Metformin hydrochloride tablets, as hypoglycemic drugs, have no clear weight loss effect on simple obesity, and there is a risk of exceeding the instructions for weight loss. Metformin hydrochloride is a first-line treatment drug for type 2 diabetes. It mainly regulates blood sugar by inhibiting liver glucose output and improving insulin resistance. The possible appetite loss and slight weight loss caused by metformin hydrochloride are the concomitant effects of diabetes treatment rather than the main mechanism.

Clinically, some patients with diabetes may have 2-3 kg weight loss after taking metformin hydrochloride, which is related to the reduction of food intake caused by gastrointestinal reaction caused by drugs. For non diabetes patients, the inhibitory effect of the drug on gluconeogenesis may affect normal energy metabolism, and there is no evidence of long-term safety. The drug instructions do not include weight loss as an indication. Common adverse reactions of metformin hydrochloride include gastrointestinal symptoms such as diarrhea and nausea, and long-term use may interfere with the absorption of vitamin B12. This drug is contraindicated for patients with severe liver and kidney dysfunction, as well as heart and lung failure. The 2016 International Association of Obesity Medicine guidelines clearly state that metformin is not recommended as a treatment for obesity.

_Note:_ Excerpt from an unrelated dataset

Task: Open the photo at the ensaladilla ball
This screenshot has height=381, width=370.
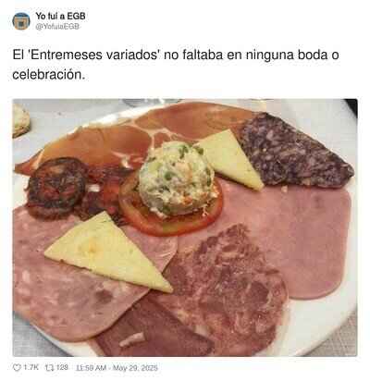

It is recommended to manage weight through scientific diet control and regular exercise, maintain a daily calorie deficit of 200-300 calories, and engage in 150 minutes of moderate intensity exercise per week. For obese patients who meet medical standards, approved weight loss drugs such as Orlistat capsules and Liraglutide injection should be selected under the guidance of endocrinologists. Self consumption of hypoglycemic drugs for weight loss may lead to serious complications such as electrolyte imbalance and lactic acidosis.